1. Web-Browser Services

1.1. browser – Webbrowser-like Extensable State Machine

class lib.browser.Browser(default_parser, *plugins)

An extensible system for using urllib like a state-machine. Functions act much like they would on a browser, with stuff like a back() method and caching. A plugin system is used to allow a prototypical multiple- inheritance-like system at runtime. It’s like a highly structured form of monkey-patching.

__init__(default_parser, *plugins)

Creates a new Browser object, loaded with the specified set of plugins, and using the specified default parser. Both these values can be changed after instantiation (however you cannot remove plugins, only add them).

load_page(url, parser=None, data=None, record_history=True)

Requests, loads, and parses a webpage using the internal urllib based opener It is recommended, but not required, that beyond the first url argument, you use keyword arguments, as some poorly written plugins overriding this function may not behave nicely with the large number of positional arguments. Additionally, their order is subject to change.

Keyword arguments:

url
The http:// or https:// page to load. Can alternatively be a relative address (which is then treated as relative to the current page)
parser

If None, maps to the default parser, specified upon construction. (If one was not specified, then parsers.passthrough() is used, which does nothing to the page data, and just returns the page source. A parser should follow the format:

parser(source, url)
data
Maps to the data parameter of urllib.request.urlopen(). This should contain pre-encoded HTTP POST data. GET data should be encoded into the page url.
record_history
If False, the page will not be entered into the internal list of pages loaded, and so the only reminder of this page load will be the cache (and possibly stuff like cookies for instance if you have cookies.CookieBrowserPlugin enabled). This is used internally for the back(), forward() and refresh() functions.
submit(method, url, values, *args, **kwargs)

Takes values and encodes them to send back to the server, eventually loading a new page as a result. It satisfies the lxml.html.submit_form() open_http argument. Many of the keyword arguments map directly to load_page().

Keyword arguments:

method
A string consisting of "GET" or "POST".
url
The http:// or https:// page to load.
values
Either a dictionary or list of two-item tuples containing the data to encode
parser

If None, maps to the default parser, specified upon construction. (If one was not specified, then parsers.passthrough() is used, which does nothing to the page data, and just returns the page source. A parser should follow the format:

parser(source, url)
record_history
If False, the page will not be entered into the internal list of pages loaded, and so the only reminder of this page load will be the cache (and possibly stuff like cookies for instance if you have cookies.CookieBrowserPlugin enabled). This is used internally for the back(), forward() and refresh() functions.
back(*args, **kwargs)

Reloads the previous page (if there is one) and returns it. Additional arguments (positional and keyword) will be passed through to load_page().

forward(*args, **kwargs)

Reloads the next page (if there is one) and returns it.

history

A list containing information on previously visited web pages, in the form of tuples, (url, post_data). While HTTP POST data is included explicitly, HTTP GET data is included within the URL.

current_url
refresh(*args, **kwargs)

Reloads the current web page, and returns it.
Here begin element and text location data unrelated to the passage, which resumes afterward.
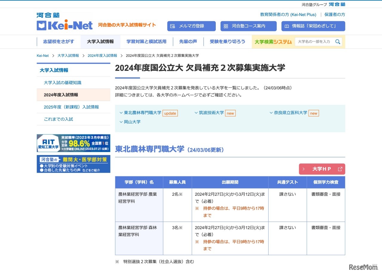Screen dimensions: 382x274
Task: Click the mail icon on メルマガ登録
Action: pos(172,26)
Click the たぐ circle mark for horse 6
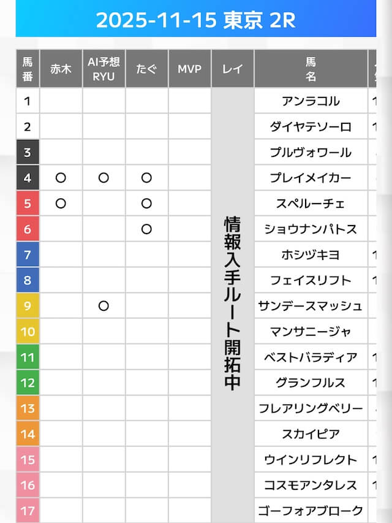 coord(146,229)

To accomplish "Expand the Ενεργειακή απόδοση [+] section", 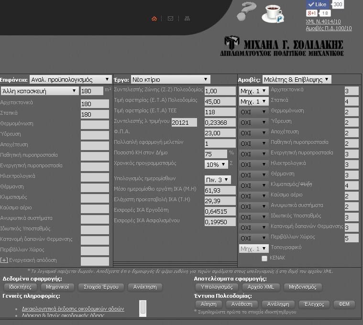I will pos(4,260).
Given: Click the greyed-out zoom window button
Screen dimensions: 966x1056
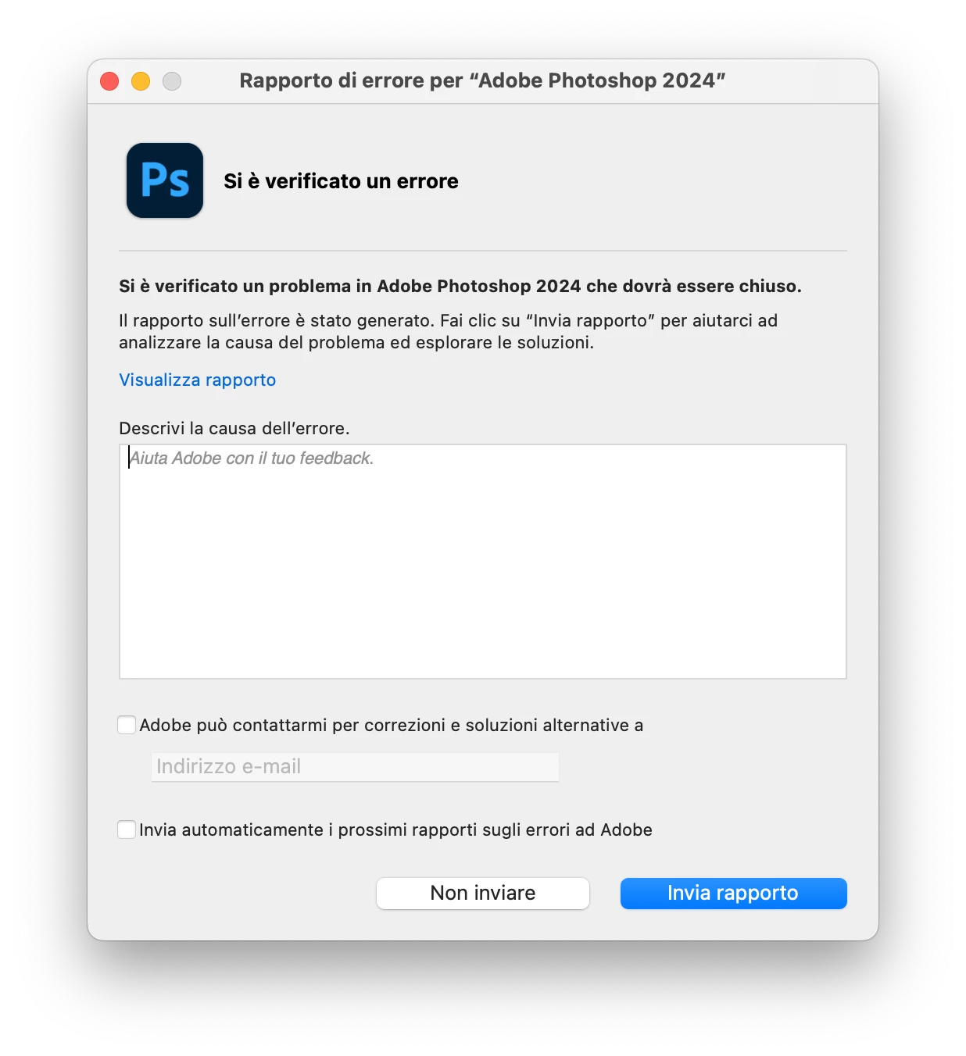Looking at the screenshot, I should click(x=172, y=81).
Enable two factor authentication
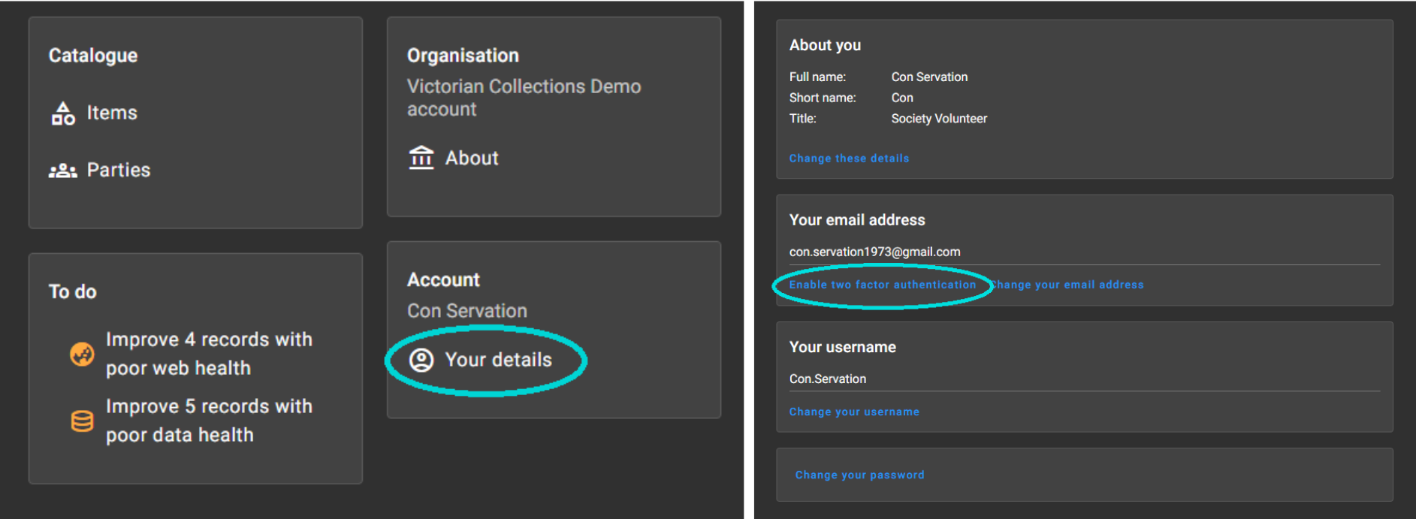The image size is (1416, 519). pos(882,285)
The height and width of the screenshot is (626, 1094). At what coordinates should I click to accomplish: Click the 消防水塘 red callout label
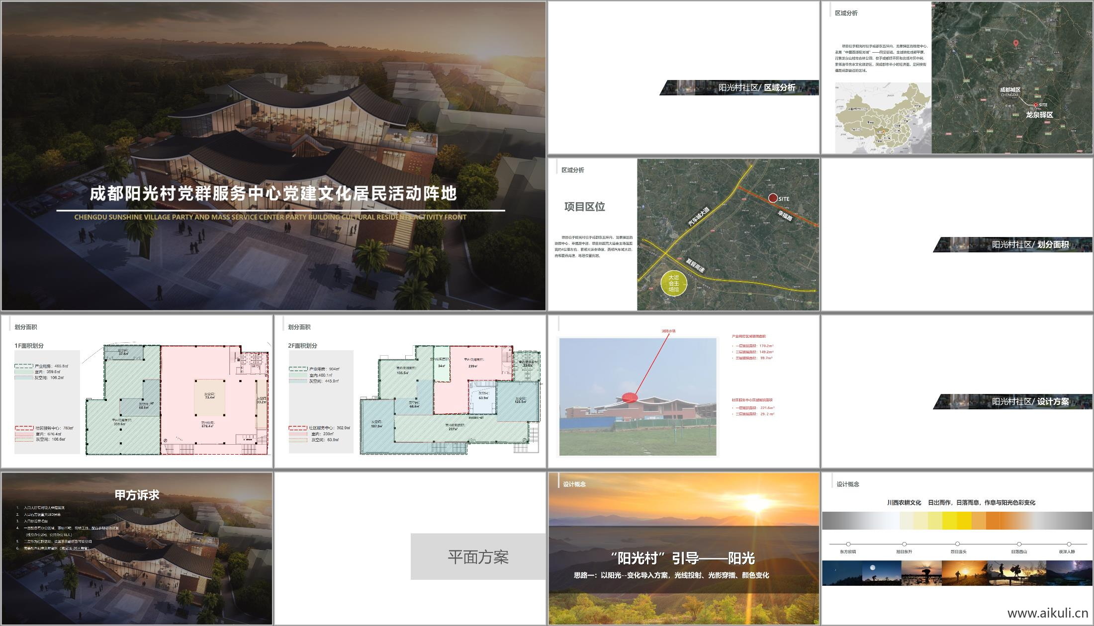668,331
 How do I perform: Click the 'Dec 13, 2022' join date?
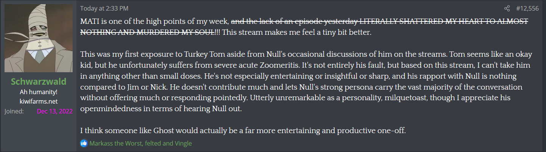pyautogui.click(x=54, y=111)
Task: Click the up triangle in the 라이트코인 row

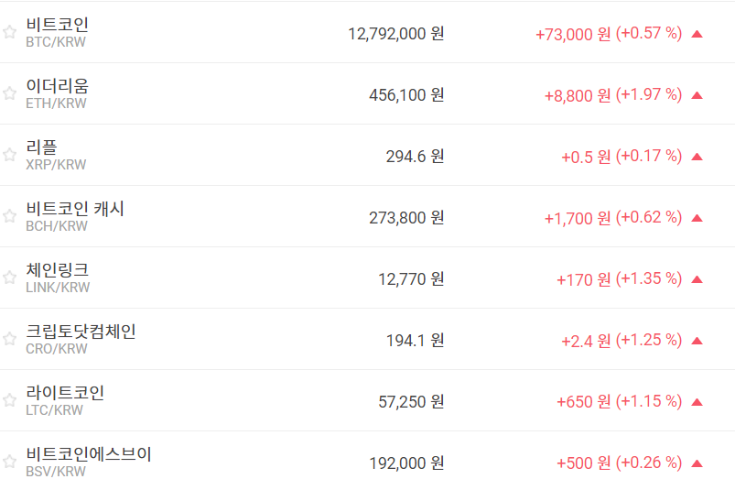Action: [697, 402]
_load_relative(relative_index, *args, **kwargs)

Loads a page relative in history to the current page. For example, going back one page could be done with:

self._load_relative(-1, *args, **kwargs)

This method is not to be confused with the similarly named expand_relative_url(), which instead works to turn relative urls into absolute ones.

expand_relative_url(url, relative_to=None)

If passed a relative url, finds it’s absolute url in relation to the current page’s url.

_parse_page(parser, *args, **kwargs)

Takes a page and parses it with a given parser, or with the default parser if the given parser is None. There are two ways to call this method:

  • self._parse_page(parser, source, headers, url)
  • self._parse_page(parser, response)

Where source is the byte-string gotten from response.read(), headers is the result of calling response.info(), and response is the result given by calling urllib.response.urlopen().

_simplify_url(url)

Removes #fragments from urls, removes a trailing/ from the path, if there is one (without destroying ?parameters), and gets rid of any unnecessary elements, like an unused ?. This is useful, because it makes it easier to compare urls, for caching, and for other reasons.

lib.browser.get_new_uf_browser()

Returns a new Browser object with the set of recommended plugins.